If you listened to much of the pre-game talk for the two weeks leading up to Super Bowl XLIV, you heard Manning declared unquestionably the best quarterback of his generation and possibly the best ever to play the game. But just one defeat later, everyone with a microphone or a keyboard was quickly backtracking. They stopped comparing him to Joe Montana. Many re-shuffled their ordering of him relative to Tom Brady. And some even went so far as to say that Drew Brees had nudged ahead of Manning as the best in the game at this very moment.
The reality is that the pronouncements made after the game were no more correct than the pronouncements made before the game, because they were all based on partial information. Manning might have five good years left. He might win three or four more Super Bowls, or he might never return to the Super Bowl. He might hold every significant passing record when his career is done, or he might go into a depression over the fourth-quarter interception he threw and never launch another pass.
The point is, Manning’s placement among the all-time greats could still swing wildly based on how the rest of his career plays out.
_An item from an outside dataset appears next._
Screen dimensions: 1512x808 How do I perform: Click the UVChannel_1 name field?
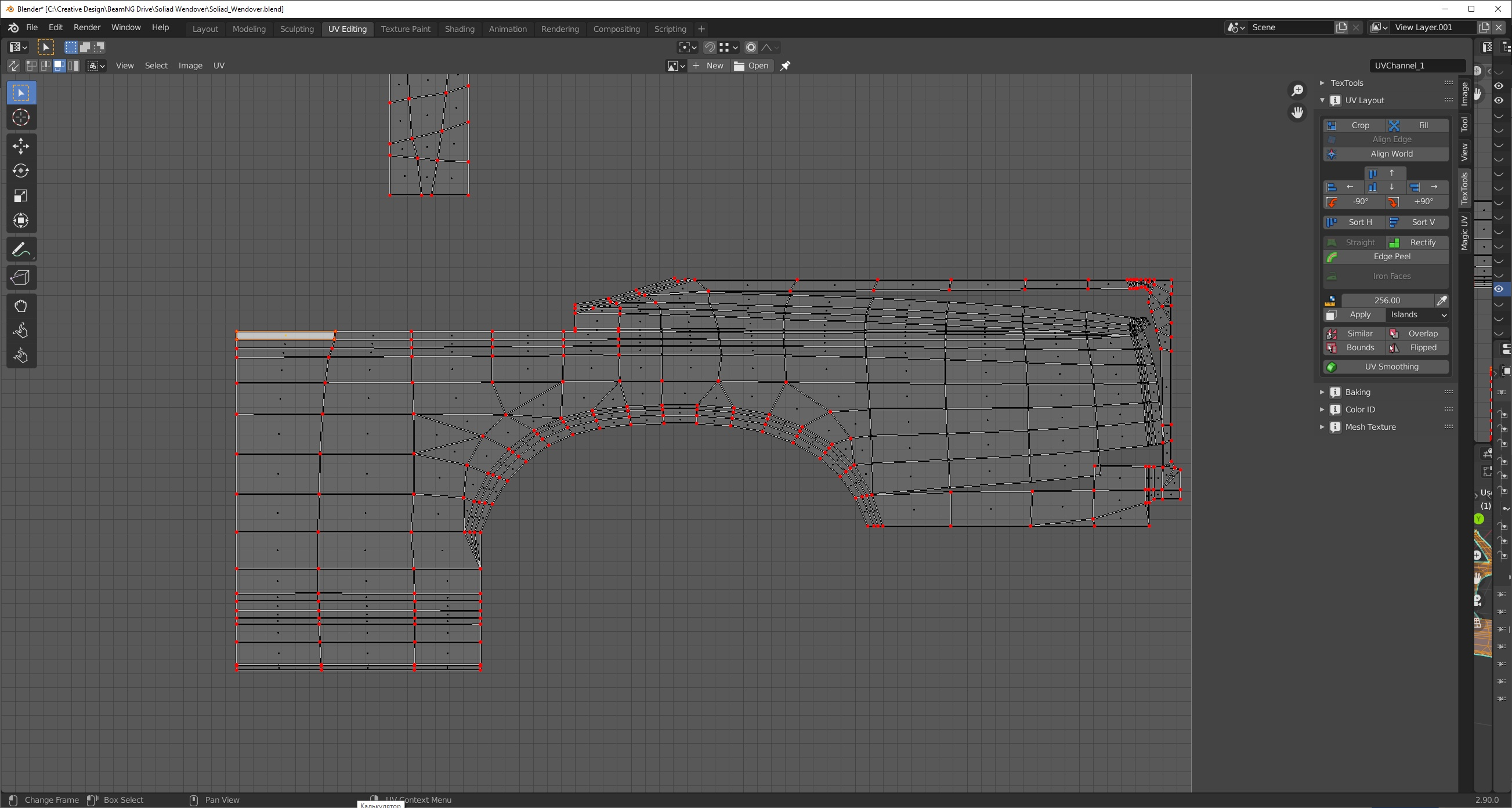point(1416,66)
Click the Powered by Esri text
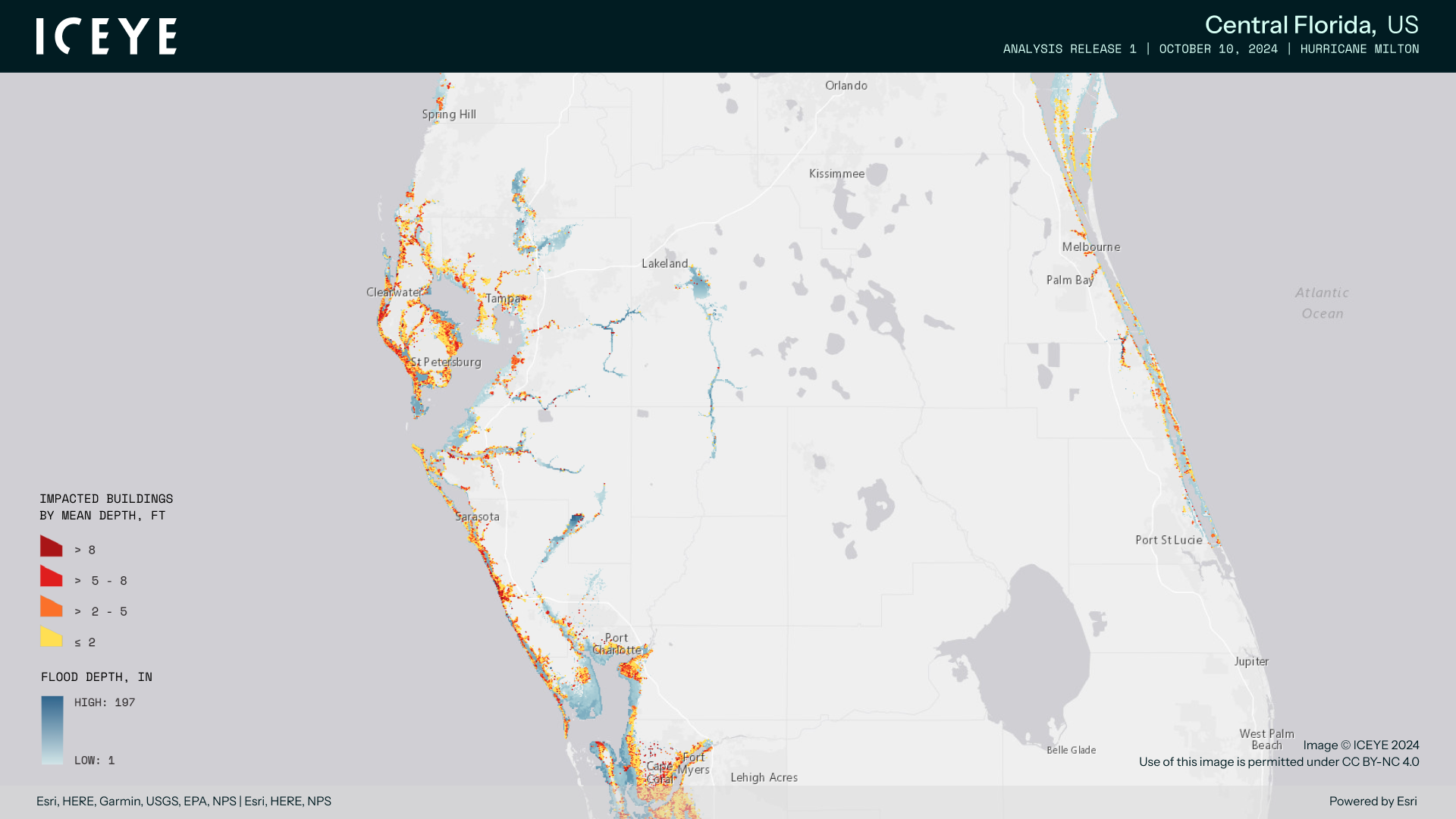 (1372, 802)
The football experts should have known better than to try to rank him before a pivotal game, or even after that game. And the boxing experts and fans should take an important lesson from this: Enjoy today’s great fighters, compare them hypothetically to each other or to the greats of the past if you want, but don’t try to suggest where they rank all-time while they still have monumental victories or crushing defeats potentially awaiting them.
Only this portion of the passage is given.